Moroccan Orzo soup is really delicious, It has clean bright flavours of honey-like saffron and the herbs flavour the soup without actually becoming the soup which is great because if your children are anything like mine they look down on all green herbage unless we are talking basil and oregano in pasta/pizza sauce.
I adapted Cooking With Alia’s soup recipe. I didn’t have any celery at home (now I do and it’s been sitting in the fridge just waiting to be cooked, in something, anything and that is just so typical of me) so used a stock cube for a little more depth of flavour and thus reduced the salt. Also I used tinned tomatoes but you can easily use fresh as Alia does if you prefer.
We really enjoyed this soup, some of us even went back for seconds.
- 2 small white onions (peeled and grated)
- 1 small white onion (peeled and kept whole)
- 1 carrot (peeled, cored, and cubed)
- 3 small potatoes (peeled and cubed)
- 1 small bouquet of flat-leaf parsley
- 1 small bouquet of cilantro
- 1/2 pound lamb cut into small cubes (you can replace with beef or chicken)
- spices: 1/2 teaspoon salt, 1 teaspoon ground ginger, a large pinch of saffron, and ground black pepper (adjust to taste)

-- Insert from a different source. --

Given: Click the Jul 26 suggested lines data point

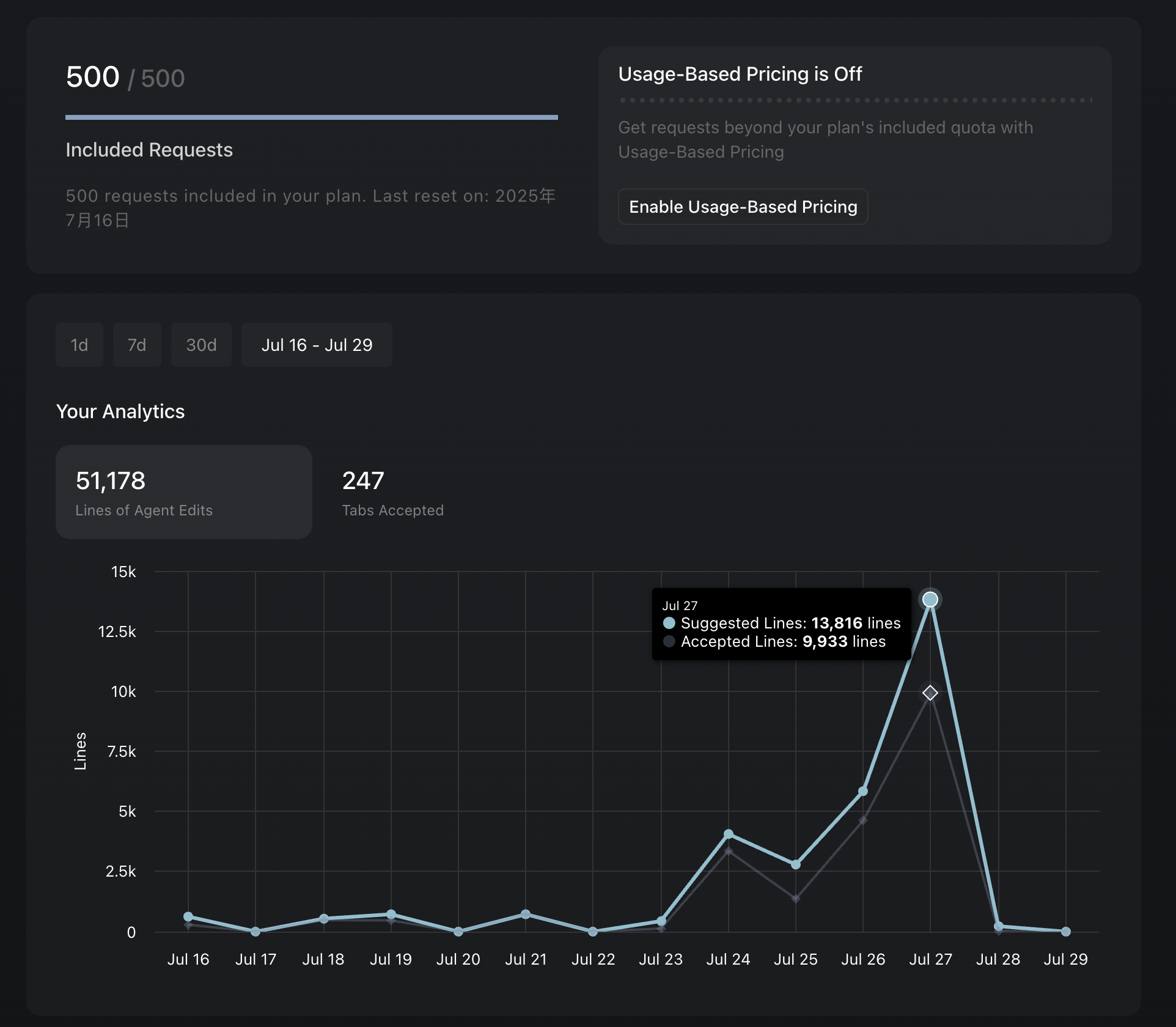Looking at the screenshot, I should (862, 791).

- 1 chicken or veg stock cube
- 8 cups water (2 litres)
- 1/4 400g (16oz) tin chopped tomatoes (or 2 tomatoes boiled for 1 minutes, plunged in ice water, peeled, and cubed)
- 1 tablespoon tomato paste
- 1/2 teaspoon smen (clarified butter / ghee)

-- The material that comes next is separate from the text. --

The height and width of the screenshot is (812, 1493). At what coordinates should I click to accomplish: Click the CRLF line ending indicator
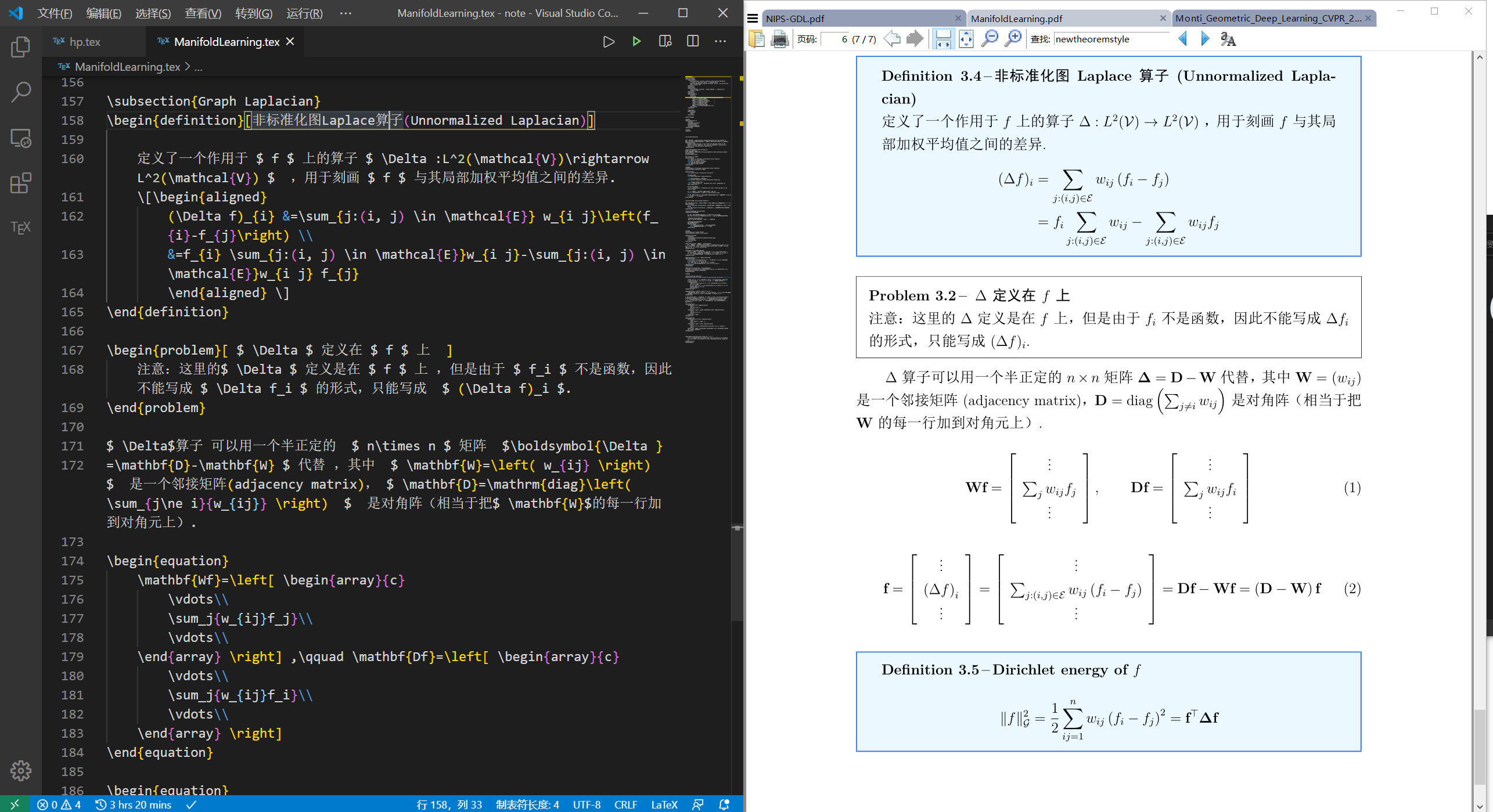tap(625, 804)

- 1/2 cup orzo pasta (or any pasta you like)
Prepare the vegetables:
- Grate 2 onions and keep 1 small onion, peeled and whole, to put later in the soup. Carrot, peel it, cut in half, remove the core if it’s woody, and cut it into small cubes. Peel and cube 3 small white potatoes. Tie the parsley and coriander bouquets using one of the parsley branches.
Make the soup:
- On medium heat, drizzle 1 tablespoon of olive oil in a large pot. Add the grated onion, cook for 2 minutes, then add the meat and the spices, let the meat cook for 2 minutes before adding the rest of the ingredients.Add water, stock cube (or use 2 whole celery branches and increase salt to 1 tsp) the 1 whole onion, carrots and potatoes, , the bouquets of parsley and cilantro.

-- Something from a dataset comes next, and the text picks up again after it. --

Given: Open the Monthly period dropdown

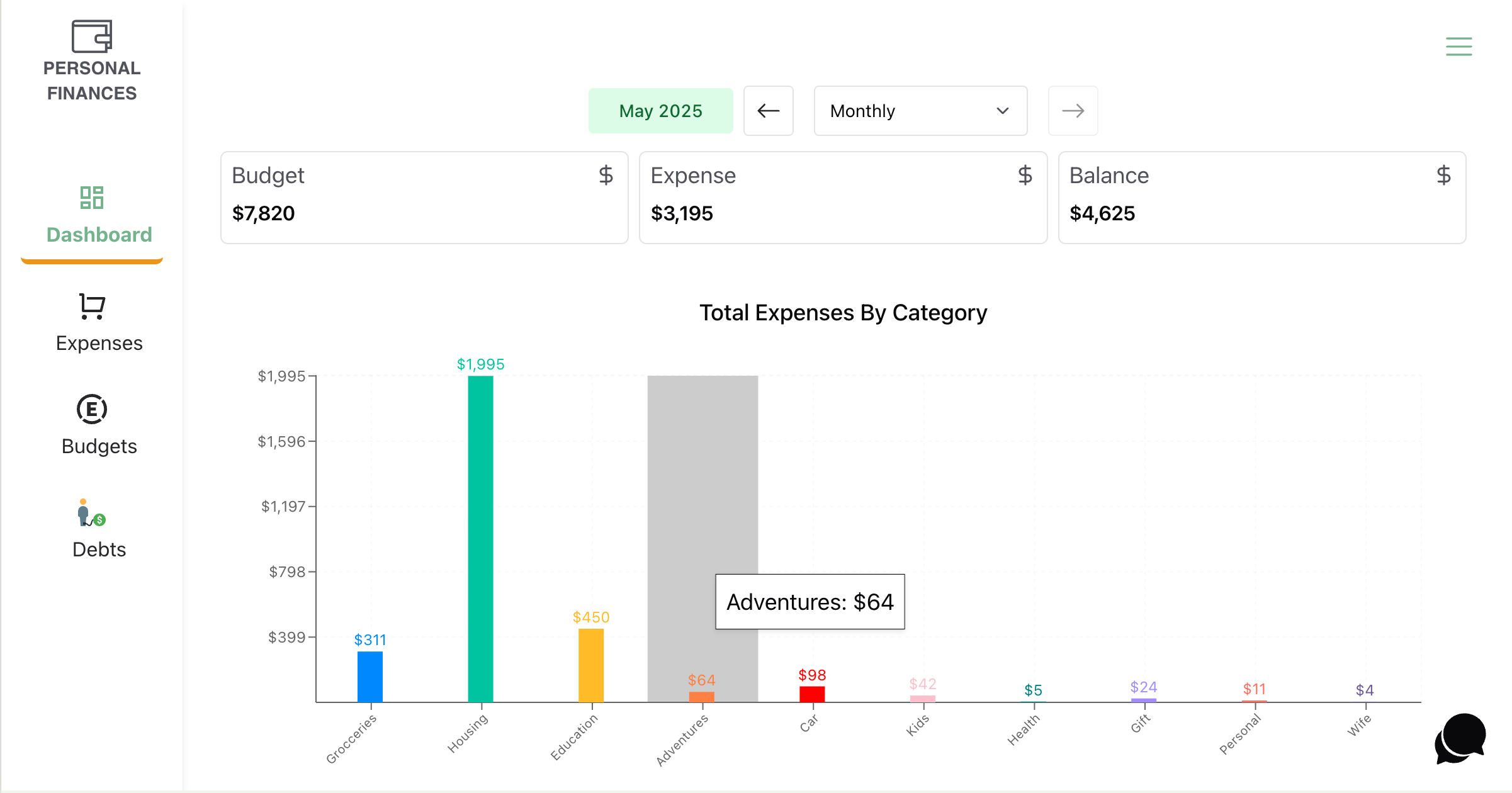Looking at the screenshot, I should (920, 111).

- Cover your pot and let cook on medium-high heat for 15 minutes.
- Add the tomato and tomato paste.Cover the pot and let the soup cook for 45 minutes on medium-high heat.
- After 45 minutes, check on the meat to see if it’s cooked. If so, remove the parsley and cilantro from the soup. Discard.
- Taste the soup and adjust the spices accordingly. Add smen (clarified butter / ghee) and orzo. Stir the soup, cover, and let cook for another 10 minutes.
- Serving the whole onion in the soup is optional.